I'm taking up the pen to give you news
of the garden. It's very pretty right now.
If you come at Easter or later, as in the Spring,
you will see it. It got up this morning
All damp with your memory. It's full
of flowers which you recommended to me:
The provincial cloth of thoughts
rose breads everywhere
The powdered ash of the lilacs, so graceful
And the wisterias with soft bodies
which you call floating flowers
...
...
...
...
The paralyzed lily dying before my door.
...
...
There are flowers and flowers of all sorts!
From the blue flies which are called forget-me-nots
To the pink butterflies of sins.
The irises and gladioli are bearing this year
and give forth rockets and spindles from here, from there, in profusion.
But all of this is bored and longing for Mademoiselle,
And even though the weather's been good since last Christmas,
Joy is waiting to come until you do.
God, the melancholy which all of us here feel!
For a tree without a nest, for the garden without you.
Mademoiselle, believe in all of my memories.
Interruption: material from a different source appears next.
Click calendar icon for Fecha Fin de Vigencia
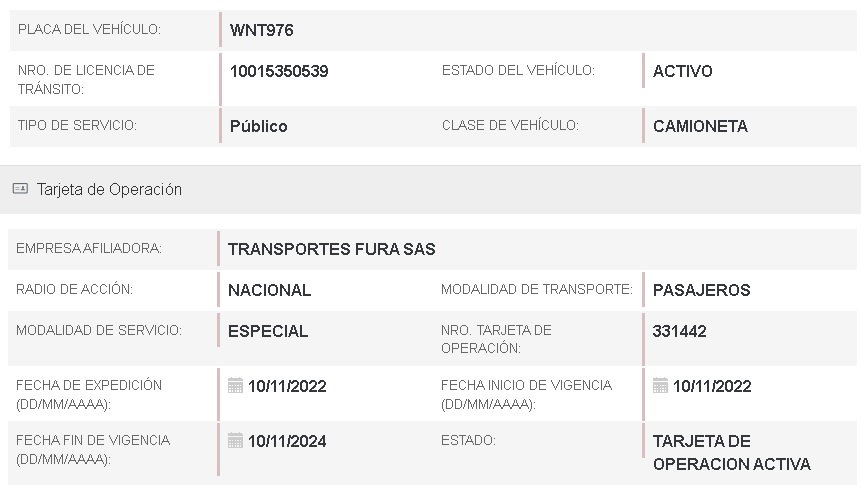The width and height of the screenshot is (861, 491). click(236, 441)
Note: this is a translation of Tournier's version.
Text Authorship:
- Translation from French (Français) to English copyright © 2004 by David Jonathan Justman, (re)printed on this website with kind permission. To reprint and distribute this author's work for concert programs, CD booklets, etc., you may ask the copyright-holder(s) directly or ask us; we are authorized to grant permission on their behalf. Please provide the translator's name when contacting us.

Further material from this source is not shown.